Performance Test – Prime numbers with LINQ vs PLINQ vs F#

Having spent quite a bit of time coding in F# recently I have thoroughly enjoyed the experience of coding in a functional style and come to really like the fact you can do so much with so little code.

One of the counter-claims against F# has always been the concerns over performance in the most performance critical applications, and with that in mind I decided to do a little experiment of my own using C# (LINQ & PLINQ) and F# to generate all the prime numbers under a given max value.

The LINQ and PLINQ methods in C# look something like this:

private static void DoCalcSequentially(int max)
{
    var numbers = Enumerable.Range(3, max-3);
    var query =
        numbers
            .Where(n => Enumerable.Range(2, (int)Math.Sqrt(n))
            .All(i => n % i != 0));
    query.ToArray();
}

private static void DoCalcInParallel(int max)
{
    var numbers = Enumerable.Range(3, max-3);
    var parallelQuery =
        numbers
            .AsParallel()
            .Where(n => Enumerable.Range(2, (int)Math.Sqrt(n))
            .All(i => n % i != 0));
    parallelQuery.ToArray();
}

The F# version on the other hand uses the fairly optimized algorithm I had been using in most of my project euler solutions:

let mutable primeNumbers = [2]

// generate all prime numbers under <= this max
let getPrimes max =
    // only check the prime numbers which are <= the square root of the number n
    let hasDivisor n =
        primeNumbers
        |> Seq.takeWhile (fun n' -> n' <= int(sqrt(double(n))))
        |> Seq.exists (fun n' -> n % n' = 0)

    // only check odd numbers <= max
    let potentialPrimes = Seq.unfold (fun n -> if n > max then None else Some(n, n+2)) 3
    // populate the prime numbers list
    for n in potentialPrimes do if not(hasDivisor n) then primeNumbers <- primeNumbers @ [n]

    primeNumbers

Here’s the average execution time in milliseconds for each of these methods over 3 runs for max = 1000, 10000, 100000, 1000000:

image

Have to admit this doesn’t make for a very comfortable reading…on average the F# version, despite being optimized, runs over 3 – 6 times as long as the standard LINQ version!

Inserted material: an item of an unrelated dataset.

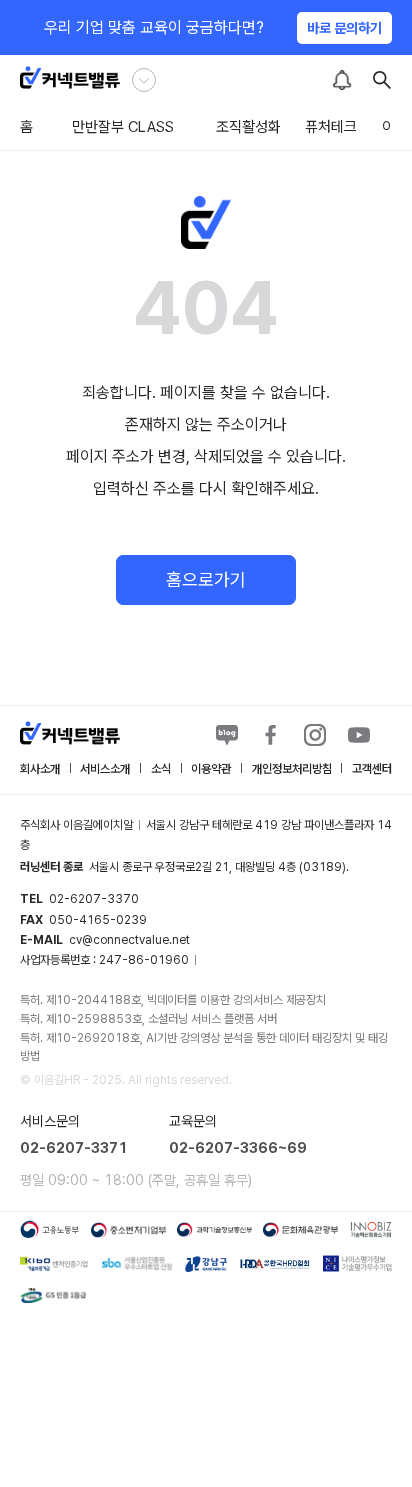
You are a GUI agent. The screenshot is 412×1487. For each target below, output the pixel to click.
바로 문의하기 (344, 28)
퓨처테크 (331, 127)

The PLINQ version on the other hand, is slower in comparison to the standard LINQ version when the set of data is small as the overhead of partitioning, collating and coordinating the extra threads actually slows things down, but on a larger dataset the benefit of parallel processing starts to shine through.

UPDATE 13/11/2010:

Thanks for Jaen’s comment, the cause for the F# version of the code to be much slower is because of this line:

primeNumbers <- primeNumbers @ [n]

because a new list is constructed every time and all elements from the previous list copied over.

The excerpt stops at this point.